AIM OF THE TASK — At the line that contains "The image size is (1600, 760).", begin setting down every line word for word, and stop after the last line of the listing.

+ + +

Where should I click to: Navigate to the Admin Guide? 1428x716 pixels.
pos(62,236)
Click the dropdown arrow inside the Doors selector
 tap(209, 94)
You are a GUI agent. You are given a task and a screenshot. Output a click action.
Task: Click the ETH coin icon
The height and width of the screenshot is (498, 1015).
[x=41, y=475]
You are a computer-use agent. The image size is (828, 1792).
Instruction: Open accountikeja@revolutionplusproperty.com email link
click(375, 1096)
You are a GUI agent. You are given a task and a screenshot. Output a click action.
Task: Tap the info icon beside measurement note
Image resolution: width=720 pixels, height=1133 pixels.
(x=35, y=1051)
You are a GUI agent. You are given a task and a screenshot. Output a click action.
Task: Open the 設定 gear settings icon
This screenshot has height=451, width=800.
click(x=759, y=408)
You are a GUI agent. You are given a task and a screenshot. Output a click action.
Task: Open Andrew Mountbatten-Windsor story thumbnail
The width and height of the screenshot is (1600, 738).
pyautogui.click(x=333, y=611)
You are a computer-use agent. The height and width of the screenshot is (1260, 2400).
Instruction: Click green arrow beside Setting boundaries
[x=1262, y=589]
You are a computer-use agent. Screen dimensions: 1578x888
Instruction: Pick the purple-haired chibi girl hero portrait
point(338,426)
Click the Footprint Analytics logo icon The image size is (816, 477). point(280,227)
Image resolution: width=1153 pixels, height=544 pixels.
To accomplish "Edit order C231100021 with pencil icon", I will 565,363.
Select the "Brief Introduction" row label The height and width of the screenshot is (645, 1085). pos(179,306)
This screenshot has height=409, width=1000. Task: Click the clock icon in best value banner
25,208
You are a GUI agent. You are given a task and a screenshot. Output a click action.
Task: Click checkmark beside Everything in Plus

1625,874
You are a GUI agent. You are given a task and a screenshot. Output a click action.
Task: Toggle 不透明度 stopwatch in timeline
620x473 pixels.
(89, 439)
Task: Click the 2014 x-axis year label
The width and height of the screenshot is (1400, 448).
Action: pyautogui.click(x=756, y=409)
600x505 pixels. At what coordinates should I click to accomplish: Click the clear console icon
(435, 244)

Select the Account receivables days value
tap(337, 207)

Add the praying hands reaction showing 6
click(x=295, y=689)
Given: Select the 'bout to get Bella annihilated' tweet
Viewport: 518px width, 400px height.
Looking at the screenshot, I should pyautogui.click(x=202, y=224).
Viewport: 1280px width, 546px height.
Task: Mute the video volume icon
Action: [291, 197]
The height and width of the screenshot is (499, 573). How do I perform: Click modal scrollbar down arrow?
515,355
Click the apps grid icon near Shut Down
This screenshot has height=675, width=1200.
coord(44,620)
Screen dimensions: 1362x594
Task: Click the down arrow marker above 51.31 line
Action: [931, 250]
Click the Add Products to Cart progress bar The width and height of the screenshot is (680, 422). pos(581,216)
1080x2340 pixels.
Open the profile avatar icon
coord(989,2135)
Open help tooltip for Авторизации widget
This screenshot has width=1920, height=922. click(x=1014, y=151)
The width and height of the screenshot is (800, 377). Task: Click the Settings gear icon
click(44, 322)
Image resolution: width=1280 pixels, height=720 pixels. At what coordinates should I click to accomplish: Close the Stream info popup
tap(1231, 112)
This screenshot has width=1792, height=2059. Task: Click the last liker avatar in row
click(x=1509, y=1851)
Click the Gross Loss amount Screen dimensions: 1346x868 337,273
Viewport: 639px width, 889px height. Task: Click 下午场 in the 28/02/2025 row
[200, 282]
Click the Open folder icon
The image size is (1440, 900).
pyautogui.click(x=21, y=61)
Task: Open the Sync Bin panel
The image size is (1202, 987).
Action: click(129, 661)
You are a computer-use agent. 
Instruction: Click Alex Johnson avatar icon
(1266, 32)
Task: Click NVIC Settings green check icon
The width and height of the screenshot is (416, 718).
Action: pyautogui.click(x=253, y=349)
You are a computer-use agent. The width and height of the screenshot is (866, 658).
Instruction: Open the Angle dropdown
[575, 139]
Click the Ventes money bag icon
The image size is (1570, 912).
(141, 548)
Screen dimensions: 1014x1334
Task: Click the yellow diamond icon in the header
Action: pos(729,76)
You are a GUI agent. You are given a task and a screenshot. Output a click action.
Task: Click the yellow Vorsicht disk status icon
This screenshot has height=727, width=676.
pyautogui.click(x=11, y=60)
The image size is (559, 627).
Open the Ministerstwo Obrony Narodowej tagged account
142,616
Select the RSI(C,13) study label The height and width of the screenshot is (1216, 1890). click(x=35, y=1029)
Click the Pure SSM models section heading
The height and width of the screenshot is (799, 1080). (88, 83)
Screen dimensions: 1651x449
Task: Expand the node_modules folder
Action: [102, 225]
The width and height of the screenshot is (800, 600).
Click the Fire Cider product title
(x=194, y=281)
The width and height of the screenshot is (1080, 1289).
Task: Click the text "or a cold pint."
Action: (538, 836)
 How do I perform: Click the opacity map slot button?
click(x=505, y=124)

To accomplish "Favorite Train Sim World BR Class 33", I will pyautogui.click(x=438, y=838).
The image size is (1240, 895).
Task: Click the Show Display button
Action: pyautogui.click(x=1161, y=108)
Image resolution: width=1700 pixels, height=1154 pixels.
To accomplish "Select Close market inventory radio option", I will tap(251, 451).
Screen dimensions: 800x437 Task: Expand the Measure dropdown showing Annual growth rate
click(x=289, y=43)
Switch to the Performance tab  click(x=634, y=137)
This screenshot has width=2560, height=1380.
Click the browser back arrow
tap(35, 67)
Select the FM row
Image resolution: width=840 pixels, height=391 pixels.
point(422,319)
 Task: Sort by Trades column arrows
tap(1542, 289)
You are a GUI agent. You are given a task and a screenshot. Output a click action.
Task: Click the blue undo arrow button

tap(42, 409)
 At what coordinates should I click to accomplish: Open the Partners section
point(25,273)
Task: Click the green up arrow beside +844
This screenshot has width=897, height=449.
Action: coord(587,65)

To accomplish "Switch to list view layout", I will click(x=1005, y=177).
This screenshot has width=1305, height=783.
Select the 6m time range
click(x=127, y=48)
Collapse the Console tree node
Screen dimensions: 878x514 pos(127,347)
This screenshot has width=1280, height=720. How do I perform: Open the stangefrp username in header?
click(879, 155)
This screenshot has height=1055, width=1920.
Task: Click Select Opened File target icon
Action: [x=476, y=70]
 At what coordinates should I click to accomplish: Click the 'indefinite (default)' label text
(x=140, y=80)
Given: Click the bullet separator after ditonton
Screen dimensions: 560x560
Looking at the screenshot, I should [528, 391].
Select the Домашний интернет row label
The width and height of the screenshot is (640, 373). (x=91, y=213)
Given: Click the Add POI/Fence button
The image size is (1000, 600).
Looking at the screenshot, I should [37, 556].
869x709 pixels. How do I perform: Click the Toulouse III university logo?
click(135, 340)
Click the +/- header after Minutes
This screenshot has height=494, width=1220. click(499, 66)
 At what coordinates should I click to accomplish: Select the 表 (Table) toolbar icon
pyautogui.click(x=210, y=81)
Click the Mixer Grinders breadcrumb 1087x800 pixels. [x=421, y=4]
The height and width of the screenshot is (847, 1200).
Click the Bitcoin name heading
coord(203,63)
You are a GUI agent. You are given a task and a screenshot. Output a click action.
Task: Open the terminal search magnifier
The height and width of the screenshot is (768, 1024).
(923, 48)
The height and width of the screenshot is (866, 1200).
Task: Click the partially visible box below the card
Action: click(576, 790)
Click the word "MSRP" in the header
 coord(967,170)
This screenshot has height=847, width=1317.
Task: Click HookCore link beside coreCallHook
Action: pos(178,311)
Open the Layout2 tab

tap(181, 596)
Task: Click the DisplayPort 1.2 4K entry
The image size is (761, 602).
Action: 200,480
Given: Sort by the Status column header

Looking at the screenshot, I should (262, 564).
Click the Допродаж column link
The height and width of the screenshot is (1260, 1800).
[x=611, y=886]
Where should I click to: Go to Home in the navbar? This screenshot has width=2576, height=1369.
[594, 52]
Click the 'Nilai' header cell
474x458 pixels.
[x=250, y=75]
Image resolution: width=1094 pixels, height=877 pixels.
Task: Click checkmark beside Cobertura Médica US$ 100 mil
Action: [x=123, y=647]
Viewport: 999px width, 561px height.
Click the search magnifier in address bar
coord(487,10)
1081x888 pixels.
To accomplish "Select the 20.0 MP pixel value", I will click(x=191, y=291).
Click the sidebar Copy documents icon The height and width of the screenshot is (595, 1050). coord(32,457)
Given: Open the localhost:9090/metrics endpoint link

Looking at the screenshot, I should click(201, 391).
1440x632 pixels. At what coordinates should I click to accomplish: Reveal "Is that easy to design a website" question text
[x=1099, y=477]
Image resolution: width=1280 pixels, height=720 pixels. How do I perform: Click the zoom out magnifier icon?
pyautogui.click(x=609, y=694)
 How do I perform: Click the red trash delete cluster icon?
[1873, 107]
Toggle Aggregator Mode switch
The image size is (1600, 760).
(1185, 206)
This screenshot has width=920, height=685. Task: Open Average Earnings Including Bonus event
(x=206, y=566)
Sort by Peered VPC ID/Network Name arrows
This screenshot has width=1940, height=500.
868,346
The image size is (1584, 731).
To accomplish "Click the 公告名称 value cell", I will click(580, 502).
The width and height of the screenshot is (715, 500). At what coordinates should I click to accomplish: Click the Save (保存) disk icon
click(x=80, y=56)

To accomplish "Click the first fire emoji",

+ + +

ANSWER TO THE EXERCISE —
The image size is (1600, 760).
(1185, 206)
This screenshot has width=920, height=685. Task: Open Average Earnings Including Bonus event
(x=206, y=566)
Sort by Peered VPC ID/Network Name arrows
This screenshot has width=1940, height=500.
868,346
The image size is (1584, 731).
To accomplish "Click the 公告名称 value cell", I will click(580, 502).
The width and height of the screenshot is (715, 500). At what coordinates should I click to accomplish: Click the Save (保存) disk icon
click(x=80, y=56)

To accomplish "Click the first fire emoji",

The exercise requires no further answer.